God knocked again. He arranged me Brent, a foreign lecturer, as well as a Christian counsellor. I joined his Bible study class. I attempted to make use of the Bible for my purposes. I kept checking it for answers to my problems but it did not help. In HKBU, when my students smiled, I thought they laughed at me. When my colleagues observed my lesson, I thought they plotted against me. When my seniors made enquiries, I thought they picked on me. I was just out of control.
God knocked again. He meanwhile arranged regular meetings when I could have Brent patiently listen to me. Then, I calmed down a bit. One day, Brent asked me to join Nancy’s class where I served as her interpreter. In 2012, Nancy encouraged me to get baptised. She gave me a lot of explanations. I took none of them but simply made my baptism decision solely based on my belief in God. I told my parents about my baptism. Dad asserted that I was led astray to a religious cult while mum was worried about the tithe offerings. In the end, I announced my commitment to Christ with my sister as witness.
But the problems still disturbed me. I tried to divert my attention by working hard. God knocked again. In May 2015, Nancy announced her retirement. She invited me to take over her class. I was procrastinating for 6 months, being pulled back by fear but pushed forward by my earnest desire to change. Finally, I took her offer with not even a slim confidence in how to be a Sunday School leader. Yet in the same week, God blesses me with Maggie, who was still a seminary undergraduate at that time. Then, I started teaching His Word and learning to lead the class under her help. In these three years with her, I got so much closer to God than ever before I experienced unprecedented groundbreaking life changes. To and for God, I make confession, show repentance, give prayers, present intercession, read the Bible, teach His Word, build discipleship, translate testimonies, interpret sermons, write reflections, tell the gospel, plan activities, lead gatherings, harmonise melodies and arrange hymns. My heart changes. My thoughts change. My values change. My character changes. My attitude changes. My speeches change. My actions change. And my family changes.
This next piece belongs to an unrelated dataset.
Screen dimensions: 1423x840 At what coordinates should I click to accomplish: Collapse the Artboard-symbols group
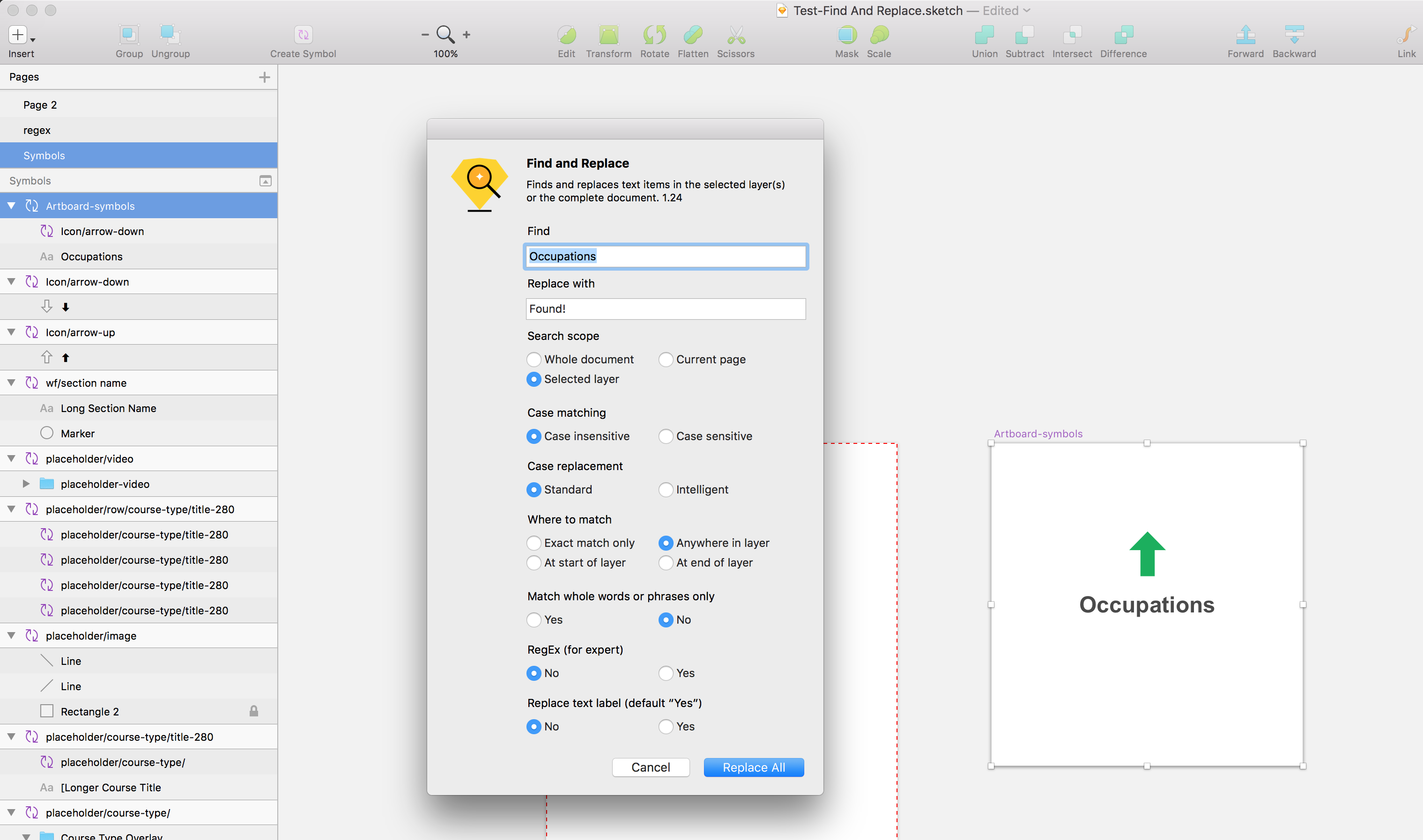point(11,206)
In 2019, I always give such prayers, “God, thank you so much for your salvation, your guidance and your plan to bring me such amazing changes. If there is anywhere you want me to go for you, let me know and I set off right away.” Not long, He told me through Edith to learn how to tell the gospel. I prayed back, “God, I love you. I now dedicate to you my ears - to quickly listen to the people you love, and also my mouth - to slowly tell them your good news.”